Compared to the overall enterprise SaaS average, which increased 11,9%, customer relationship management (CRM) stood out with a strong quarter-over-quarter increase (up 72,5%). Supply chain management (SCM), with a 44,8% quarter-on-quarter increase, and knowledge management systems (KMS), with a 31,6% quarter-on-quarter increase, were other notable positives.

In CRM in its purest form, maintaining a database of customer information seems almost solved. That market is controlled by Salesforce, one of the first and certainly the most successful enterprise SaaS companies. Although this does not mean that it cannot be affected in the same way as all conventional operators, the CRM database has not changed much in the last 25 years since Salesforce launched its platform and introduced the SaaS model to the business world.

However, PitchBook's definition of CRM is a little broader than simply tracking customer data, including e-commerce, customer service, sales enablement, and marketing automation. From that point of view, CRM has a little more meaning.

But data applications could also be included, which are software that helps companies track, understand and manage large amounts of data. Given the importance of data for AI and large language models, which require large amounts of data to train them, this category, which PitchBook tracks under the name "analytics platforms«, has become especially crucial.

Therefore, although the PitchBook data does not match other sources, it is still surprising that AI-related data and investments did not fare better in the report, barely being mentioned, while supply chain management, management Knowledge and CRM led the figures for this quarter.
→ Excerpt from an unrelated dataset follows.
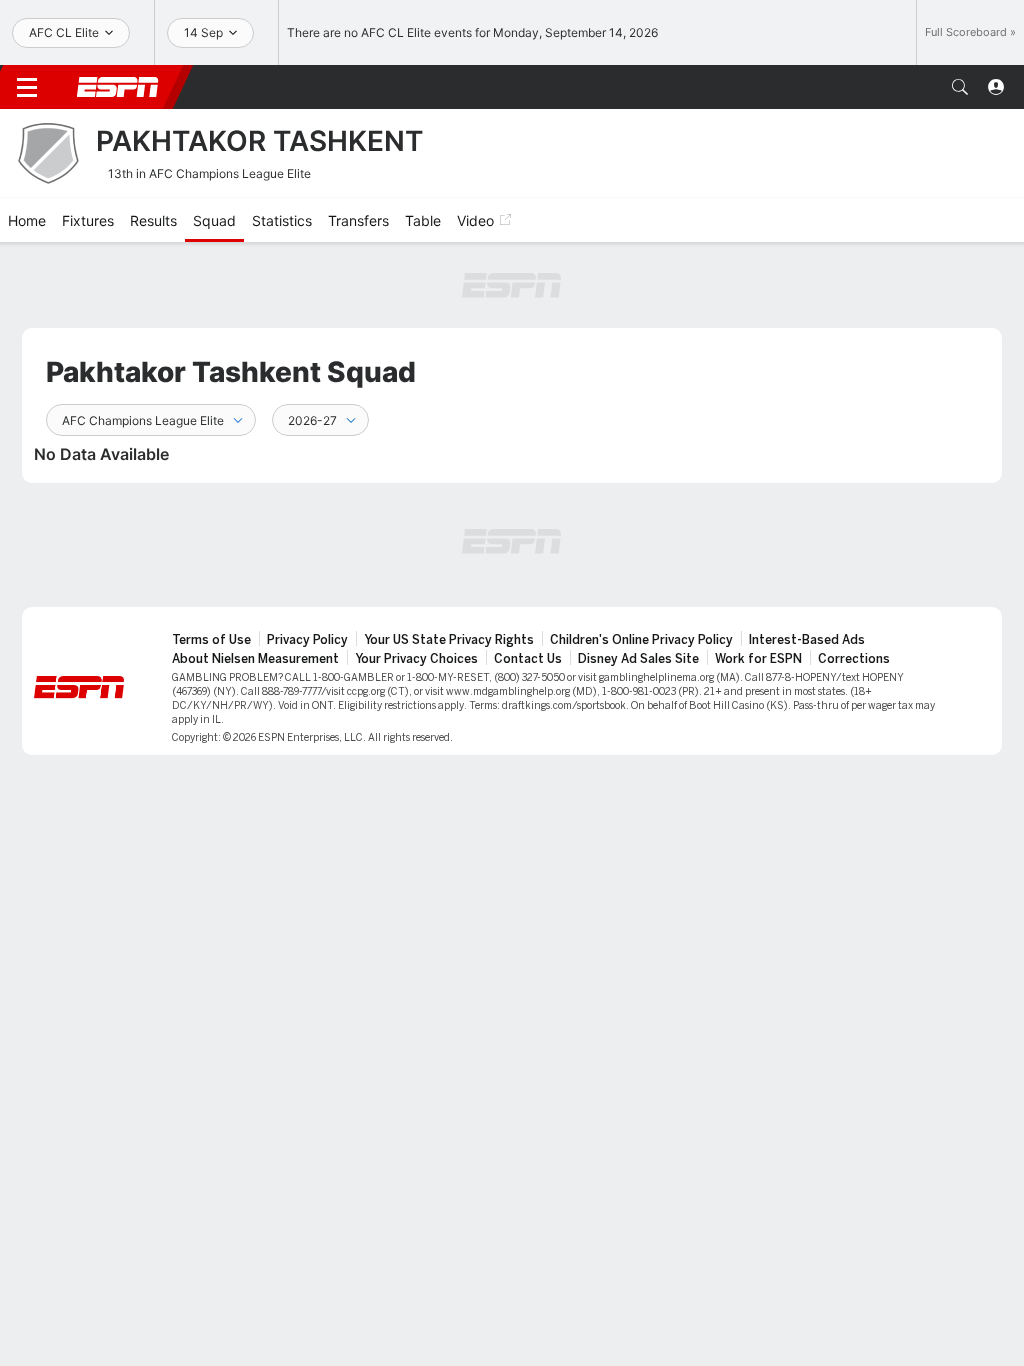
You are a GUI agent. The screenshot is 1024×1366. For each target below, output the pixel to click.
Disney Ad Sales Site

Actions, risks and strategies to build in the current market

Questions about specific categories aside, there are several likely reasons why software investment is picking up. According to several earnings reports from public software companies, the great quest for "efficiency" in cloud spending appears to be fading. That means that after losing, many software companies' net retention is likely improving due to customer parsimony and seeking to reduce operating expenses in a higher interest rate environment.

Last month, the Nasdaq, closed at a record level, indicating a recovery in the stock market. This increases the likelihood that startups will be sold at a price that venture investors like, which could affect their finances.

But with average revenue multiples of public software companies left as an unwelcome guest, startups are still in danger. If you stick to high single-digit or very low double-digit multiples when it comes time to exit, it's much harder to build a venture-backed software startup. Although venture capital is expensive in terms of capital, the venture model also encourages high spending to foster economic growth. When the value of that growth decreases, the entire process of raising and spending external funds is altered. It's much easier to make the risk math work when revenue is 20x than 10x or even 8x.

Startups are still in danger. To revive venture investing in enterprise SaaS, some rate cuts and a large initial public offering may be needed. However, today there are multiple reasons to show a more optimistic attitude than a few months ago. It's good news for founders hoping the good times will return.